We're working for an an e-learning company that offers courses on programming. Most of our courses are on web and mobile development, but we also cover many other domains, like data science, game development, etc. We want to promote our product and we'd like to invest some money in advertisement. Our goal in this project is to find out the two best markets to advertise our product in.
To reach our goal, we could organize surveys for a couple of different markets to find out which would the best choices for advertising. This is very costly, however, and it's a good call to explore cheaper options first.
We can try to search existing data that might be relevant for our purpose. One good candidate is the data from freeCodeCamp's 2017 New Coder Survey. freeCodeCamp is a free e-learning platform that offers courses on web development. Because they run a popular Medium publication (over 400,000 followers), their survey attracted new coders with varying interests (not only web development), which is ideal for the purpose of our analysis.
The survey data is publicly available in this GitHub repository.
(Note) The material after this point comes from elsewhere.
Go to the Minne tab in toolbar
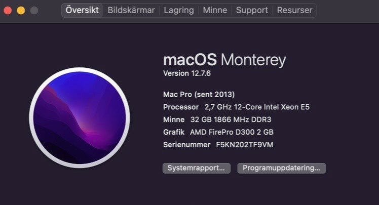pyautogui.click(x=215, y=10)
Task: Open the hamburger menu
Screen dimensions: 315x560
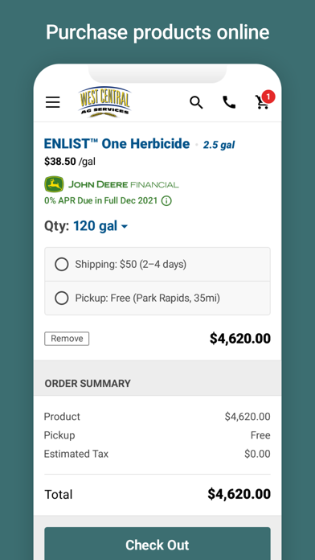Action: tap(52, 102)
# read in our data en import the libraries we'll use
import pandas as pd
import matplotlib.pyplot as plt
%matplotlib inline
survey = pd.read_csv('2017-fCC-New-Coders-Survey-Data.csv', low_memory=False)
survey.shape
(18175, 136)
survey.head()
Age | AttendedBootcamp | BootcampFinish | BootcampLoanYesNo | BootcampName | BootcampRecommend | ChildrenNumber | CityPopulation | CodeEventConferences | CodeEventDjangoGirls | ... | YouTubeFCC | YouTubeFunFunFunction | YouTubeGoogleDev | YouTubeLearnCode | YouTubeLevelUpTuts | YouTubeMIT | YouTubeMozillaHacks | YouTubeOther | YouTubeSimplilearn | YouTubeTheNewBoston | |
---|---|---|---|---|---|---|---|---|---|---|---|---|---|---|---|---|---|---|---|---|---|
0 | 27.0 | 0.0 | NaN | NaN | NaN | NaN | NaN | more than 1 million | NaN | NaN | ... | NaN | NaN | NaN | NaN | NaN | NaN | NaN | NaN | NaN | NaN |
1 | 34.0 | 0.0 | NaN | NaN | NaN | NaN | NaN | less than 100,000 | NaN | NaN | ... | 1.0 | NaN | NaN | NaN | NaN | NaN | NaN | NaN | NaN | NaN |
2 | 21.0 | 0.0 | NaN | NaN | NaN | NaN | NaN | more than 1 million | NaN | NaN | ... | NaN | NaN | NaN | 1.0 | 1.0 | NaN | NaN | NaN | NaN | NaN |
3 | 26.0 | 0.0 | NaN | NaN | NaN | NaN | NaN | between 100,000 and 1 million | NaN | NaN | ... | 1.0 | 1.0 | NaN | NaN | 1.0 | NaN | NaN | NaN | NaN | NaN |
4 | 20.0 | 0.0 | NaN | NaN | NaN | NaN | NaN | between 100,000 and 1 million | NaN | NaN | ... | NaN | NaN | NaN | NaN | NaN | NaN | NaN | NaN | NaN | NaN |
5 rows × 136 columns
Our dataset contains 18175 rows and 136 columns. Some interesting columns for our analysis are JobRoleInterest
, HoursLearning
(the time clients spent studying), CityPopulation
(the place clients are located) and MoneyForLearning
(hwo much money they want to spend on learning).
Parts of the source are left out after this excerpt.